その際、ナヴェルの仲間達との接触が順調に進んだ事も伝える。
「――というわけで、ドルトリウス陛下に歓迎してもらえたから、その点は心配いらないかな。このまま、ドルトリウス陛下、レアンドル陛下やルトガー卿と共に、揺れの原因の解決に向かう予定になっている」
『それは……良かったです。ナヴェル殿との友好関係が築けたというのは、安心しました』
バイロンはそう言って目を閉じていた。バイロンからすればナヴェルはルトガーや訓練生達の命の恩人でもあるしな。ドラフデニアに行ってからというもの、寝食を共にして一緒に訓練してきた者達なのだ。バイロンがナヴェルに対して恩義を感じている、というのは間違いないだろう。

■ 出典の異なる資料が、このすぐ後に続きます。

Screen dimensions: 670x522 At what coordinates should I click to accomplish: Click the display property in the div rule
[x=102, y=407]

「物資の中継や連絡役はそのまま続けてもらえると助かる。連絡が回って各国の足並みが揃ってくれば、大空洞の入り口も中継地兼後方拠点の役割として重要になってくると思うし」
場合によっては地底から避難するのに地上の拠点を使ったり、というのもあるかも知れない。忌むべきもの達へのこれからの対策と、その成果次第だな。
『分かりました。私にできることならば』
バイロンは気合の入った表情で頷いていた。そうして物資を転送したりと、きちんと動作確認をしていく。それを見届けてドルトリウス王が頷いた。

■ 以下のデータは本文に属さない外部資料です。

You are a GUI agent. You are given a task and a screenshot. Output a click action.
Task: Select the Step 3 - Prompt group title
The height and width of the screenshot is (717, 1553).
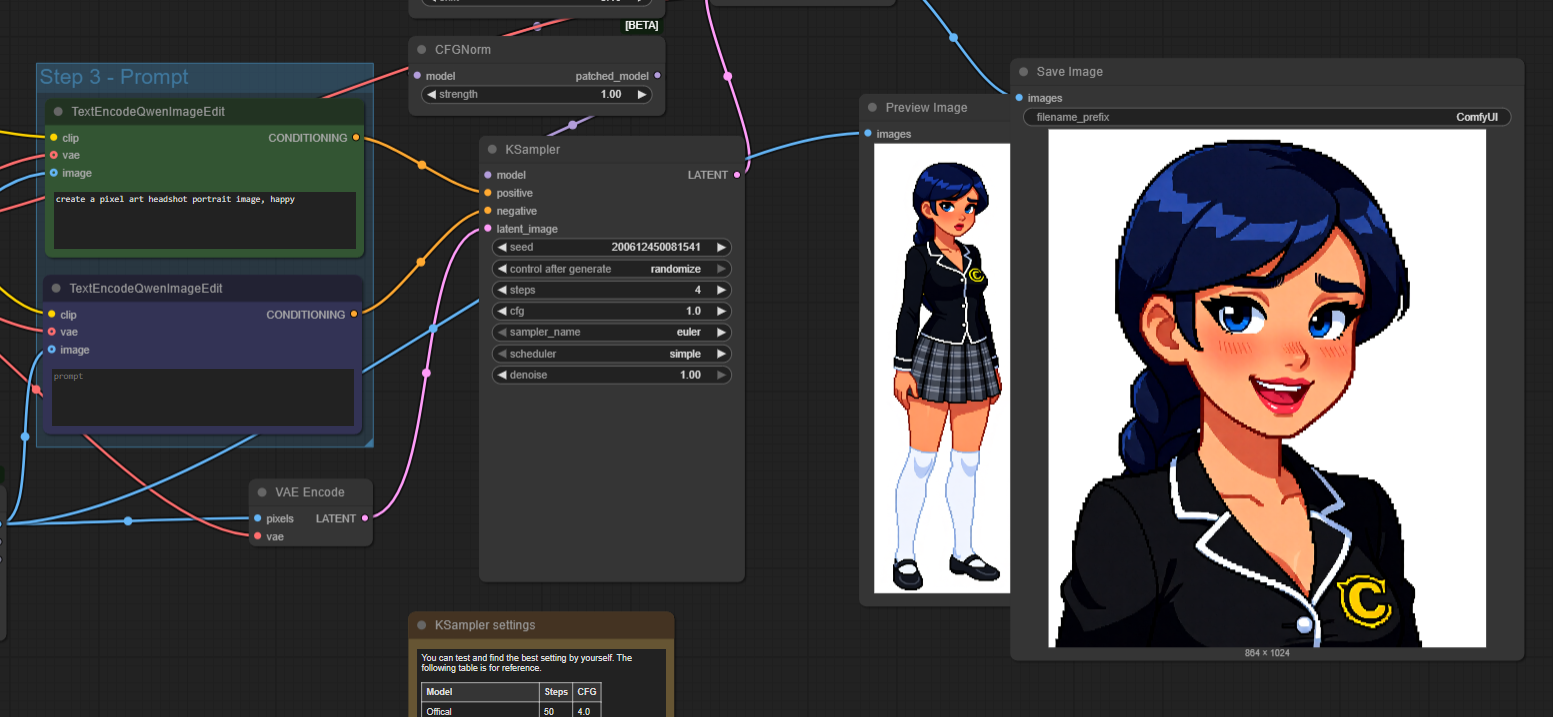coord(114,77)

「どうやら良さそうだな。我らも現地への出発にあたり、準備を進める。それが済んだら出発か。足並みが揃わずとも、水晶板で調整できるし、転送魔法陣である程度融通というか帳尻が合わせられるのは……正直非常に有難い」
「こちらとしても魔法路があるので色々動きやすいですね。前線までは直接迎えませんが、輸送も楽ですし、魔物等の心配をしなくていいというのは有難いものです」
「うむ。魔法路で行けるところまでは安全と伝えておこう」
そうやって転送の確認をしたりドルトリウス王と話をしているとナヴェルやトルビット達も戻ってきた。
「では、我も動くとしよう。出発までの間は、地上人でも休めるように手筈を整えておこう。その間に過去の資料を見たり、技術交流をしたりといった時間もとれるのではないかな」
「そうですね。私も封印塔に向かう前に資料を見ていましたので、色々とお見せできるかと」
「うむ。では頼んだぞ」
「はっ」
ドルトリウス王の言葉にナヴェル達も頷くのであった。